● About this task
Below is a listing; return it in full, exactly as it appears.

──────── Source material ────────

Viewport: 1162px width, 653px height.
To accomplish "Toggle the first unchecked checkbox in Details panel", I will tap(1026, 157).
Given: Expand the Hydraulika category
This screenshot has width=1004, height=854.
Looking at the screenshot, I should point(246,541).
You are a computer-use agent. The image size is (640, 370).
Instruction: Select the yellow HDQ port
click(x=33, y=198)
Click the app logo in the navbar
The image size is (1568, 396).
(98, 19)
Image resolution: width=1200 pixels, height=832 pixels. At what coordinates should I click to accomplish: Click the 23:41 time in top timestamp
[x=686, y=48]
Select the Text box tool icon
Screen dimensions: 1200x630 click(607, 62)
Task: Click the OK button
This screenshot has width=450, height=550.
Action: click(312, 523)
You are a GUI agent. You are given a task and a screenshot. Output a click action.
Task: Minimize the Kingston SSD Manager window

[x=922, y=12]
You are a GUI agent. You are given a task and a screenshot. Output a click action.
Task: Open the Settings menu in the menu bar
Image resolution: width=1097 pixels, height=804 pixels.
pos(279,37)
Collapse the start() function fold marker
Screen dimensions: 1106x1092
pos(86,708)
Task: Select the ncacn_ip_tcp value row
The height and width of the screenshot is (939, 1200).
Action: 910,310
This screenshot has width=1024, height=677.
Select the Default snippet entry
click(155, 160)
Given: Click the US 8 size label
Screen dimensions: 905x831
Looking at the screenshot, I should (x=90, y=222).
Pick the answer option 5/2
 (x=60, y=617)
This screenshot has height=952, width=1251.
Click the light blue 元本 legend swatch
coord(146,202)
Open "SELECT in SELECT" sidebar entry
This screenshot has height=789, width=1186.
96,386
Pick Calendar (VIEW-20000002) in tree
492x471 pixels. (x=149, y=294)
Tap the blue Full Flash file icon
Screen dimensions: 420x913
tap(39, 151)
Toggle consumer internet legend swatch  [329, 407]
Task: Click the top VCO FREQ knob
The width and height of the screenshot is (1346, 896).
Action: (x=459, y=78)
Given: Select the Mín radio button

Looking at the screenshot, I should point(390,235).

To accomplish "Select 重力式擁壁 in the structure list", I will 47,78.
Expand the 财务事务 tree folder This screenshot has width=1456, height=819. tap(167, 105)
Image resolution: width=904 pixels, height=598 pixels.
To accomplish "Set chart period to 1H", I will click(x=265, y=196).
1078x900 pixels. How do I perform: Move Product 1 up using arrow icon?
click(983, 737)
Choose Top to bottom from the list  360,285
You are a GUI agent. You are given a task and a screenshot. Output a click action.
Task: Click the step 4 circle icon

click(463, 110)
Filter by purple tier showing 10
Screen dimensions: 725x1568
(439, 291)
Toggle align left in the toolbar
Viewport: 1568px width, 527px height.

────────

● Solution for this exercise
Viewport: 1162px width, 653px height.
To accomplish "Toggle the first unchecked checkbox in Details panel", I will tap(1026, 157).
Given: Expand the Hydraulika category
This screenshot has width=1004, height=854.
Looking at the screenshot, I should point(246,541).
You are a computer-use agent. The image size is (640, 370).
Instruction: Select the yellow HDQ port
click(x=33, y=198)
Click the app logo in the navbar
The image size is (1568, 396).
(98, 19)
Image resolution: width=1200 pixels, height=832 pixels. At what coordinates should I click to accomplish: Click the 23:41 time in top timestamp
[x=686, y=48]
Select the Text box tool icon
Screen dimensions: 1200x630 click(607, 62)
Task: Click the OK button
This screenshot has width=450, height=550.
Action: click(312, 523)
You are a GUI agent. You are given a task and a screenshot. Output a click action.
Task: Minimize the Kingston SSD Manager window

[x=922, y=12]
You are a GUI agent. You are given a task and a screenshot. Output a click action.
Task: Open the Settings menu in the menu bar
Image resolution: width=1097 pixels, height=804 pixels.
pos(279,37)
Collapse the start() function fold marker
Screen dimensions: 1106x1092
pos(86,708)
Task: Select the ncacn_ip_tcp value row
The height and width of the screenshot is (939, 1200).
Action: 910,310
This screenshot has width=1024, height=677.
Select the Default snippet entry
click(155, 160)
Given: Click the US 8 size label
Screen dimensions: 905x831
Looking at the screenshot, I should (x=90, y=222).
Pick the answer option 5/2
 (x=60, y=617)
This screenshot has height=952, width=1251.
Click the light blue 元本 legend swatch
coord(146,202)
Open "SELECT in SELECT" sidebar entry
This screenshot has height=789, width=1186.
96,386
Pick Calendar (VIEW-20000002) in tree
492x471 pixels. (x=149, y=294)
Tap the blue Full Flash file icon
Screen dimensions: 420x913
tap(39, 151)
Toggle consumer internet legend swatch  [329, 407]
Task: Click the top VCO FREQ knob
The width and height of the screenshot is (1346, 896).
Action: (x=459, y=78)
Given: Select the Mín radio button

Looking at the screenshot, I should point(390,235).

To accomplish "Select 重力式擁壁 in the structure list", I will 47,78.
Expand the 财务事务 tree folder This screenshot has width=1456, height=819. tap(167, 105)
Image resolution: width=904 pixels, height=598 pixels.
To accomplish "Set chart period to 1H", I will click(x=265, y=196).
1078x900 pixels. How do I perform: Move Product 1 up using arrow icon?
click(983, 737)
Choose Top to bottom from the list  360,285
You are a GUI agent. You are given a task and a screenshot. Output a click action.
Task: Click the step 4 circle icon

click(463, 110)
Filter by purple tier showing 10
Screen dimensions: 725x1568
(439, 291)
Toggle align left in the toolbar
Viewport: 1568px width, 527px height.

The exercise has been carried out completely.